Blitar, insanimedia.id – Dinas Kependudukan dan Pencatatan Sipil (Dispendukcapil) Kota Blitar memanfaatkan teknologi biometrik untuk membantu proses identifikasi warga rentan yang kesulitan mengakses layanan administrasi kependudukan. Inovasi tersebut menyasar lansia, penyandang disabilitas, orang dengan gangguan jiwa (ODGJ), serta warga yang sedang sakit dan tidak dapat hadir langsung ke kantor pelayanan.

Kepala Dispendukcapil Kota Blitar, Wahyudi Eko Surono, menjelaskan bahwa teknologi biometrik menjadi sarana penting untuk memastikan seluruh warga tetap memiliki dokumen kependudukan yang sah meskipun menghadapi keterbatasan fisik maupun kondisi kesehatan tertentu.

“Untuk kelompok rentan seperti lansia, penyandang disabilitas, ODGJ maupun warga sakit yang tidak bisa datang ke kantor, kami menggunakan teknologi biometrik untuk melakukan identifikasi,” ujarnya, Selasa (16/6).

Petugas melakukan proses identifikasi dengan memindai sidik jari dan retina mata warga. Hasil pemindaian tersebut kemudian dicocokkan dengan data yang tersimpan dalam database kependudukan nasional sehingga identitas warga dapat diketahui secara tepat.

“Melalui biometrik ini kami bisa mencocokkan data dengan database nasional. Jadi identitas seseorang dapat diketahui meskipun yang bersangkutan tidak membawa dokumen kependudukan,” jelasnya.

Dispendukcapil Kota Blitar juga membentuk tim khusus yang secara berkala melaksanakan layanan jemput bola untuk perekaman KTP elektronik. Tim tersebut mendatangi warga secara langsung berdasarkan laporan masyarakat maupun hasil koordinasi dengan sejumlah instansi terkait.

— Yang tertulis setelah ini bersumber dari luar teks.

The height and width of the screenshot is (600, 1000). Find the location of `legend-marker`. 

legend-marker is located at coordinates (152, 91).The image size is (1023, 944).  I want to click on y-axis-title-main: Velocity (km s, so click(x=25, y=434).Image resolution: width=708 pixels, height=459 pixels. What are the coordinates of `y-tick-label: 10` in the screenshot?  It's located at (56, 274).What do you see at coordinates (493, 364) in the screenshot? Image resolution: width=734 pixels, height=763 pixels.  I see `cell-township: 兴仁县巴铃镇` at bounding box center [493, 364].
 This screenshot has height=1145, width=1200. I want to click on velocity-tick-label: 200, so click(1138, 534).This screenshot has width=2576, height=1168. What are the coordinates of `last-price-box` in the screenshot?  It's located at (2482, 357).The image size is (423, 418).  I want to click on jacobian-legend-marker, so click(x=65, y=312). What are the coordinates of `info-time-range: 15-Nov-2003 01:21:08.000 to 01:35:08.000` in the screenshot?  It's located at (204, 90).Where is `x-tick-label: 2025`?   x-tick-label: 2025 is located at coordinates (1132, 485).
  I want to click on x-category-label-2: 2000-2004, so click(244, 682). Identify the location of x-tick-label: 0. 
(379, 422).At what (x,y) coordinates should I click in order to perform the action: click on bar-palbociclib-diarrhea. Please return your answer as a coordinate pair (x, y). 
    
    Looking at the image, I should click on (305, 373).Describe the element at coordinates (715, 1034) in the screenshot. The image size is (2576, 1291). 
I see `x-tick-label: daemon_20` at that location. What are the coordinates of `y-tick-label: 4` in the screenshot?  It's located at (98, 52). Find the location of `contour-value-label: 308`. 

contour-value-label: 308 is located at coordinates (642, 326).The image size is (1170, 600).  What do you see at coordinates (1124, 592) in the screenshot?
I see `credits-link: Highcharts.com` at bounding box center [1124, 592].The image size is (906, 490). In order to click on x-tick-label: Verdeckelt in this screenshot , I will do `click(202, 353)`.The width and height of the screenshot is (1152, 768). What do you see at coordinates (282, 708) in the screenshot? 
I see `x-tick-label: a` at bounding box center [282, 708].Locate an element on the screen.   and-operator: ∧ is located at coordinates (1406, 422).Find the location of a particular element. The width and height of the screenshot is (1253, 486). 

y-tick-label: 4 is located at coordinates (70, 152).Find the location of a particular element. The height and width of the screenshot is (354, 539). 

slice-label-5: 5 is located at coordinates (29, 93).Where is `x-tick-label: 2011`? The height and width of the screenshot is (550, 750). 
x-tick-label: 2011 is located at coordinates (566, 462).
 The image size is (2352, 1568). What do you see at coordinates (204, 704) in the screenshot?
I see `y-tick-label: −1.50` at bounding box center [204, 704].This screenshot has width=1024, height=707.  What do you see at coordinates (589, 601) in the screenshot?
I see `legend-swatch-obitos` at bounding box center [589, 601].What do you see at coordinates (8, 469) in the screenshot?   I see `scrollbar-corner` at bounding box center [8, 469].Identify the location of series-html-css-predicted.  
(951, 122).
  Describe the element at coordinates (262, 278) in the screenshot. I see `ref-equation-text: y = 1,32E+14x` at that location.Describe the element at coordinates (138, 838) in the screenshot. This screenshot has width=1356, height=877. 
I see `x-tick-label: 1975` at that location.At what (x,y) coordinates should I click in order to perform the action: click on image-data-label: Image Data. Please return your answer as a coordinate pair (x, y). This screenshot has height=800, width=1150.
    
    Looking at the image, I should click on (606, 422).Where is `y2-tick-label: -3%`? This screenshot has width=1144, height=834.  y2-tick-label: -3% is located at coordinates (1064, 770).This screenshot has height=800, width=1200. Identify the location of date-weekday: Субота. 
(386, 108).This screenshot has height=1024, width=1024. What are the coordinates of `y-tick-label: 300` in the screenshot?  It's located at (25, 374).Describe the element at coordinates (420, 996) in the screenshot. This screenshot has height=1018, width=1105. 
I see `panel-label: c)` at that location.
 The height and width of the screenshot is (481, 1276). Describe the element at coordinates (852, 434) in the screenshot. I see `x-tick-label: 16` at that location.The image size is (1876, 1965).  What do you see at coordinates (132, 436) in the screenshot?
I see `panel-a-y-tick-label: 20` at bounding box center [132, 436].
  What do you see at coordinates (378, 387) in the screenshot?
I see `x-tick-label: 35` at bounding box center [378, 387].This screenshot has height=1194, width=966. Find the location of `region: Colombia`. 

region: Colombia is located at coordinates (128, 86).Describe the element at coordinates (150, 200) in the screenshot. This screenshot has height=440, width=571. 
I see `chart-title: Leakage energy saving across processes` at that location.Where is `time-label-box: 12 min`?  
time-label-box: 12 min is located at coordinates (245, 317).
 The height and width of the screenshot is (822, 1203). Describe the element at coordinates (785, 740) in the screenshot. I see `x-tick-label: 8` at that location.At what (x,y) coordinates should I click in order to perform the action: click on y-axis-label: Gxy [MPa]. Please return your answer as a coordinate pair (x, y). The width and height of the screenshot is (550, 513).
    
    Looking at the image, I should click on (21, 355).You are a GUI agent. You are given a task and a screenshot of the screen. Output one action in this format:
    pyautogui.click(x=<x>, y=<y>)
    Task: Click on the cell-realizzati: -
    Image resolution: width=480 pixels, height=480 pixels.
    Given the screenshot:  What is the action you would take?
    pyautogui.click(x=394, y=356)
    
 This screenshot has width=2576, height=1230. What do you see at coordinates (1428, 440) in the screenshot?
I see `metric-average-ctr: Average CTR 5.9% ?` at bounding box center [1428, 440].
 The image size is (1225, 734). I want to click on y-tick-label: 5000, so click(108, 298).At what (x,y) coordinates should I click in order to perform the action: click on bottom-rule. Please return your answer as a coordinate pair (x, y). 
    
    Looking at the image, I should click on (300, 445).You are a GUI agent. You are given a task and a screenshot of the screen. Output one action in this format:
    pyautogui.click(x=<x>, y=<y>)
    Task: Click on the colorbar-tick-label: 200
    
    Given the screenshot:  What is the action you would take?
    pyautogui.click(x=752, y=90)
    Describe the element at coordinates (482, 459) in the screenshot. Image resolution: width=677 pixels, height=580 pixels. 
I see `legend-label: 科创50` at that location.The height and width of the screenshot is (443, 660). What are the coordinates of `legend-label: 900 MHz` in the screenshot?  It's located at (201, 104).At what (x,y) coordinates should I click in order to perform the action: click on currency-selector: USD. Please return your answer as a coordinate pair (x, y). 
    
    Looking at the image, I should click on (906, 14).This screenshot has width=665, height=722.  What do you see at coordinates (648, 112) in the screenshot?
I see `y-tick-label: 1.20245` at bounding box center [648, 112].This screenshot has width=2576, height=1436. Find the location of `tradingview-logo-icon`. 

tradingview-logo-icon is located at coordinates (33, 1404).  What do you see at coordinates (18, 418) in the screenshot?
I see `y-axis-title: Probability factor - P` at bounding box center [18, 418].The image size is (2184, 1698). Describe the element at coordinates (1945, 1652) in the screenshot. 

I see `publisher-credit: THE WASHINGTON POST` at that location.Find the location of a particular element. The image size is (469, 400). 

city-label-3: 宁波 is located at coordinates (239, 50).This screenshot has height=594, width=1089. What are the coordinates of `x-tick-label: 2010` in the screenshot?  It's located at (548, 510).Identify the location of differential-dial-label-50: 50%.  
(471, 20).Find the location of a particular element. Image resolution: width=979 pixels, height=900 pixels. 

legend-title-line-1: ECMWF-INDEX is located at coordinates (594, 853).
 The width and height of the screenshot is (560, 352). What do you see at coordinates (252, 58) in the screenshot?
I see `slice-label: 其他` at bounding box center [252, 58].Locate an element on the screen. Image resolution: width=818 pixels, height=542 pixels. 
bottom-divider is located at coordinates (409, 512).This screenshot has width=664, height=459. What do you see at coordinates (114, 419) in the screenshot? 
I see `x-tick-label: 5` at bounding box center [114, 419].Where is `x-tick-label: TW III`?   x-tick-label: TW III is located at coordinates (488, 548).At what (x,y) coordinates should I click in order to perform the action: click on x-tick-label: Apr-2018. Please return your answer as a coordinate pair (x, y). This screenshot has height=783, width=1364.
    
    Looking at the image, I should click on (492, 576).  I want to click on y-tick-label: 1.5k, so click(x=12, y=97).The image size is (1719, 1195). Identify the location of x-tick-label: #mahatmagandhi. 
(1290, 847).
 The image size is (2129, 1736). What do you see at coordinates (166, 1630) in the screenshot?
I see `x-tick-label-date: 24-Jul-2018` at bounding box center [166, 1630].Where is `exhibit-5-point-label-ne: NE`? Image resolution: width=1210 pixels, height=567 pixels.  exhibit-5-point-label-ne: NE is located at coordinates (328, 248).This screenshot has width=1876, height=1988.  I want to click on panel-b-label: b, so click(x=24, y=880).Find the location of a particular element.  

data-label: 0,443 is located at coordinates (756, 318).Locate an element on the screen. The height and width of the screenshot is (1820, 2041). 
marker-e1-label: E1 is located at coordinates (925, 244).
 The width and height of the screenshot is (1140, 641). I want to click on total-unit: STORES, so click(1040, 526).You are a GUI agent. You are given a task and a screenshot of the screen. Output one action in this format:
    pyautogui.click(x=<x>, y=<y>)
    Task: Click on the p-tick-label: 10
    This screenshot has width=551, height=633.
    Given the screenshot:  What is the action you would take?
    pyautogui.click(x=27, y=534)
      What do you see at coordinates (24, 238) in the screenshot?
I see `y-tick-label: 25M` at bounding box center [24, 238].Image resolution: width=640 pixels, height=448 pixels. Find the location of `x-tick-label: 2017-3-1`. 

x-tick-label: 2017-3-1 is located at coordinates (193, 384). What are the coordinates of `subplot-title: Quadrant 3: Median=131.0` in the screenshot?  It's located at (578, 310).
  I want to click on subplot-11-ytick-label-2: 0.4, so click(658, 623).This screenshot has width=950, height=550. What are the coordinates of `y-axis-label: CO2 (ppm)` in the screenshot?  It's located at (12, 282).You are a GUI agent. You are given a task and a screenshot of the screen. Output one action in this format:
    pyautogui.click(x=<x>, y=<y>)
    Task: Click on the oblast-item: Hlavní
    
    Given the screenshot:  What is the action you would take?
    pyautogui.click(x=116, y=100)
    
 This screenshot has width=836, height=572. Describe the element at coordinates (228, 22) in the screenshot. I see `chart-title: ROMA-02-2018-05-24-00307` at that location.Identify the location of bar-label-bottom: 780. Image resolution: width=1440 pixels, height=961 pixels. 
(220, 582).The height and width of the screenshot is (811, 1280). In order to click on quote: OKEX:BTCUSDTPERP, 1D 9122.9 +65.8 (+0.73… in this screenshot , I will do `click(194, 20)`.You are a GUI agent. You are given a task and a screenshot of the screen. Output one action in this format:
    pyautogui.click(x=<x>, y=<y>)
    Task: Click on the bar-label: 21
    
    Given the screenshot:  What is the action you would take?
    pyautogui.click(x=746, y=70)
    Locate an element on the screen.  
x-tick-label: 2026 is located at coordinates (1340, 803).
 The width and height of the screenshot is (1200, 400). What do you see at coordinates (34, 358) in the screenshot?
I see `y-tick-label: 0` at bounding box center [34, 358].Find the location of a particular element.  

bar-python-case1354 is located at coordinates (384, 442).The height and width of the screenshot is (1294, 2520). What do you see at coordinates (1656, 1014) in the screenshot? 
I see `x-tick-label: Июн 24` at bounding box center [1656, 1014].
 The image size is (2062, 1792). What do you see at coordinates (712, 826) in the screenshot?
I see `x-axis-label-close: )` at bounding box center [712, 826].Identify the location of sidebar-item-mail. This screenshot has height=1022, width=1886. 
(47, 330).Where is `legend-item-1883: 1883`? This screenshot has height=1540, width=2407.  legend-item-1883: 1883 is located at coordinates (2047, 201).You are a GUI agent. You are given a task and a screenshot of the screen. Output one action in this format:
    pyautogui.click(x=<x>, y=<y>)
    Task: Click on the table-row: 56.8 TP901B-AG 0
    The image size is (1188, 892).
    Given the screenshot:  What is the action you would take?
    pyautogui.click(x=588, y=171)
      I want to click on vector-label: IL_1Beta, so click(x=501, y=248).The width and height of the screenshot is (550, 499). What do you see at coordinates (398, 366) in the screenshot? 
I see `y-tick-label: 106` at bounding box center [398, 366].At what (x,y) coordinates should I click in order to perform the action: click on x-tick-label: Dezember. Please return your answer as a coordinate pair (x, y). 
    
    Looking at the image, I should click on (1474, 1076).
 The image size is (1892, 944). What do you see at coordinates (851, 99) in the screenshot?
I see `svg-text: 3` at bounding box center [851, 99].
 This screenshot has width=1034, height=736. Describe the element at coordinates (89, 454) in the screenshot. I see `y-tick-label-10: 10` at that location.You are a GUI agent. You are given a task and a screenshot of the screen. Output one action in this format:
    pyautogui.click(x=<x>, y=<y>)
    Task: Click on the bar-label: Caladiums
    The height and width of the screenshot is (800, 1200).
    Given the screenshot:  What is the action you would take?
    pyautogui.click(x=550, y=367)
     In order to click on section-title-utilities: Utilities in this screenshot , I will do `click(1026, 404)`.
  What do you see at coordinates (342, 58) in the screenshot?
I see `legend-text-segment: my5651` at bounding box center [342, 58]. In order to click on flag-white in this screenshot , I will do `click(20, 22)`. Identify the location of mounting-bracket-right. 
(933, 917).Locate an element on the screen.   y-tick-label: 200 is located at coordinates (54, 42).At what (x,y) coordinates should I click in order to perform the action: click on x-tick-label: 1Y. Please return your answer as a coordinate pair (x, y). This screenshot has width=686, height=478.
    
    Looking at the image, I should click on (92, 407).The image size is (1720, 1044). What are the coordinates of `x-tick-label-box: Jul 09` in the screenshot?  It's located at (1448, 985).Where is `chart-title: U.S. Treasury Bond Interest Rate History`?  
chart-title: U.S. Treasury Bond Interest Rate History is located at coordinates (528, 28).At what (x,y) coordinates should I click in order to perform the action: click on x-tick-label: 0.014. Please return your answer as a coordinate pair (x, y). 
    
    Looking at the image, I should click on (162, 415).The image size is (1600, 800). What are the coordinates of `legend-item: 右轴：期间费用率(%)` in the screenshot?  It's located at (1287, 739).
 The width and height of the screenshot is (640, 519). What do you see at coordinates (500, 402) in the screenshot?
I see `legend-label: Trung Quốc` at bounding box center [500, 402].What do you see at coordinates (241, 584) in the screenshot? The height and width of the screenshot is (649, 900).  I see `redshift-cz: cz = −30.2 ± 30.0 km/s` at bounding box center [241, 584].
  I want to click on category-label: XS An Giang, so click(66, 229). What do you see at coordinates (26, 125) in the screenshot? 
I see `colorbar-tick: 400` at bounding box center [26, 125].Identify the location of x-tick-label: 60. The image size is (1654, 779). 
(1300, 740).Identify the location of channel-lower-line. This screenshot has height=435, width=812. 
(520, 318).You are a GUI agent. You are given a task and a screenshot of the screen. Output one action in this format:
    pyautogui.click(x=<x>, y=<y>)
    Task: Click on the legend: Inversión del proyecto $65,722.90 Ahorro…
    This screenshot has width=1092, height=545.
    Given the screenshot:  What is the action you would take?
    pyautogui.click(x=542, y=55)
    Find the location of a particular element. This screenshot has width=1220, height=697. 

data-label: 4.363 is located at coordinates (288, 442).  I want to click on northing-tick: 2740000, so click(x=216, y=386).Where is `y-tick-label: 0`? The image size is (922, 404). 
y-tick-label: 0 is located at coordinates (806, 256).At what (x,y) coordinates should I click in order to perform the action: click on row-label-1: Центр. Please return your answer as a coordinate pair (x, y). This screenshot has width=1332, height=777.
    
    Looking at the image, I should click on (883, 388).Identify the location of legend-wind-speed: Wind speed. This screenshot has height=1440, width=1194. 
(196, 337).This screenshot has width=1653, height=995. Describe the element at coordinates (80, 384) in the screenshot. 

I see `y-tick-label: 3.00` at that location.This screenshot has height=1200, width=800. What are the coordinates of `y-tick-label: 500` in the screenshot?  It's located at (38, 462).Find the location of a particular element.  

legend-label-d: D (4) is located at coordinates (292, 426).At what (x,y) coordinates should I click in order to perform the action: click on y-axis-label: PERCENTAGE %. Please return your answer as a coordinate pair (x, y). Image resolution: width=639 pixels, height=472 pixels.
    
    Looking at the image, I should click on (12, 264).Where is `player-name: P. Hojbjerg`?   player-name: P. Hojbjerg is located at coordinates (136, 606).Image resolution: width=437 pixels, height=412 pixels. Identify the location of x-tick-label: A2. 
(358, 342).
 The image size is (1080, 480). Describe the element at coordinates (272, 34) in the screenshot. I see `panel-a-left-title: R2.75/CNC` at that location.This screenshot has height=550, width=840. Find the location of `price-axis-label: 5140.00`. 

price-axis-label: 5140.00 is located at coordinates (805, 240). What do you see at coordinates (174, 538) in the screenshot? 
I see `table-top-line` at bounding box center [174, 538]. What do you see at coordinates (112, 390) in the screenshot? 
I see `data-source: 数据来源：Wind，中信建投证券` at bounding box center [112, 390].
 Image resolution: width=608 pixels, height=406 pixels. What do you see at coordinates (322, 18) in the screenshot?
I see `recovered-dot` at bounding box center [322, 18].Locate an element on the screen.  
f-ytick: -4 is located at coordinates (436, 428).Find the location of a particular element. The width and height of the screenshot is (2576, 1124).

“Petugas kami turun langsung ke lokasi untuk melakukan identifikasi sekaligus perekaman data kependudukan. Tujuannya agar tidak ada warga yang kehilangan hak administrasi hanya karena keterbatasan fisik atau kondisi kesehatannya,” katanya.

Wahyudi menuturkan bahwa program jemput bola tidak hanya diperuntukkan bagi lansia dan penyandang disabilitas, tetapi juga ODGJ yang belum memiliki dokumen kependudukan. Dalam pelaksanaannya, Dispendukcapil menjalin kerja sama dengan Dinas Sosial untuk mempermudah penanganan dan pendataan kelompok rentan tersebut.

Baca Juga :  5 Manfaat Mandi Air Hujan Bagi Kesehatan

“Khusus ODGJ yang ditemukan tanpa identitas atau asal-usul yang jelas, kami berkoordinasi dengan Dinas Sosial. Melalui pencocokan biometrik, identitas mereka bisa ditelusuri sehingga hak-hak administrasinya tetap terlindungi,” pungkasnya.